There are inconsistencies across countries, too. Estonian IDs can be digitally verified with 100% assurance by using NFC (Near Field Communications) on smartphones, as a clever chip with 2048-bit public key encryption is embedded in each ID. Other countries’ identity papers aren’t as technologically advanced. For instance, some Italian paper ID cards still do not support even the most common Machine-Readable Zone (MRZ) enabled digital ID verification checks, making those documents extremely difficult to verify ‘remotely’. It’s then easy to see why, once the legitimacy of an ID document is no longer in doubt when verified digitally, the entire process becomes faster and much more robust. All that’s left for the consumer is to take a selfie to check liveness and face comparison to the document.
How do we protect our digital twins?
As a society, we shouldn’t be afraid of our digital twins. Nor should we worry for their destinies. But we can’t afford to be complacent either. The ever-increasing sophistication of forgeries means that fraud detection technology needs to constantly evolve and improve. Even the most sophisticated AI and machine learning-based verification technology has to have a back-up plan – this is where human forensic experts can be deployed to verify and authenticate IDs based on the risk profile and the assurance level required.
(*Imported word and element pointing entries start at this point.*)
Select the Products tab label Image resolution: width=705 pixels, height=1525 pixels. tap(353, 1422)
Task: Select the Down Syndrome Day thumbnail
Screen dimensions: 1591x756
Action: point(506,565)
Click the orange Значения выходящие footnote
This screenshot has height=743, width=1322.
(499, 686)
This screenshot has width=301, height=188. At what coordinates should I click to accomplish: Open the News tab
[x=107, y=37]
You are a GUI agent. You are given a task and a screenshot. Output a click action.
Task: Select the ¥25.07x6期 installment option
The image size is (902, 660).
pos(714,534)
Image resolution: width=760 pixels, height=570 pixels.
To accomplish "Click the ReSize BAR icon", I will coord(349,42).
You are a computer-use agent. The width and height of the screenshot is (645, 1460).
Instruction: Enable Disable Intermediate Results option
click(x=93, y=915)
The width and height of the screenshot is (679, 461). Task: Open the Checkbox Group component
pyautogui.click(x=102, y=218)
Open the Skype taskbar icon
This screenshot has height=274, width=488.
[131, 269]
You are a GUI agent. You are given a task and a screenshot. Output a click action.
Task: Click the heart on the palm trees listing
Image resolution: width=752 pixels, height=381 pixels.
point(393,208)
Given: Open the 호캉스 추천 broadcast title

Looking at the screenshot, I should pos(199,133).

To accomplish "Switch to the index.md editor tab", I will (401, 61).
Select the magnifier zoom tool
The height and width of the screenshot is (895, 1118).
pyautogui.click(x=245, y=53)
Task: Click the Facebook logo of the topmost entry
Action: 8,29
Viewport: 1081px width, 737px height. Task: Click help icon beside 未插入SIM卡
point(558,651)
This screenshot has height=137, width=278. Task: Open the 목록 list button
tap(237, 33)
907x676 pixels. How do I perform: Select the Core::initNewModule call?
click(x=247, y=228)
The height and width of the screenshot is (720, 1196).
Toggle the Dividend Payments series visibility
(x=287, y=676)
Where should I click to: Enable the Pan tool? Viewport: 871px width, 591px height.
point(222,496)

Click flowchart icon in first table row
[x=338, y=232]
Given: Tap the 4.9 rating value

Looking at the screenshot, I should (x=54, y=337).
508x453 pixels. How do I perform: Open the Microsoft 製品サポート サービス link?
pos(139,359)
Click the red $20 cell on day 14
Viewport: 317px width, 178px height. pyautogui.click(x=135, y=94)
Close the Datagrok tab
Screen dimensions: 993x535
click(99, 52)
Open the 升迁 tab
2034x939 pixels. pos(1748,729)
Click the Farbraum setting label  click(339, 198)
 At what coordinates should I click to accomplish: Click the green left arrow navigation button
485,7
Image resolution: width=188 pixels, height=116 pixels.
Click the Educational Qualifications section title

Governments have a huge role to play, too. Upgrading the sophistication of ID documents will ensure that the authenticity of physical identity papers can be verified digitally with potentially 100% certainty, which will be a huge step in the right direction.
By helping protect consumers from identity fraud, we’ll save them from scratching their heads when asked by a certain someone in the run-up to Christmas: “Has your digital twin been naughty or nice this year?”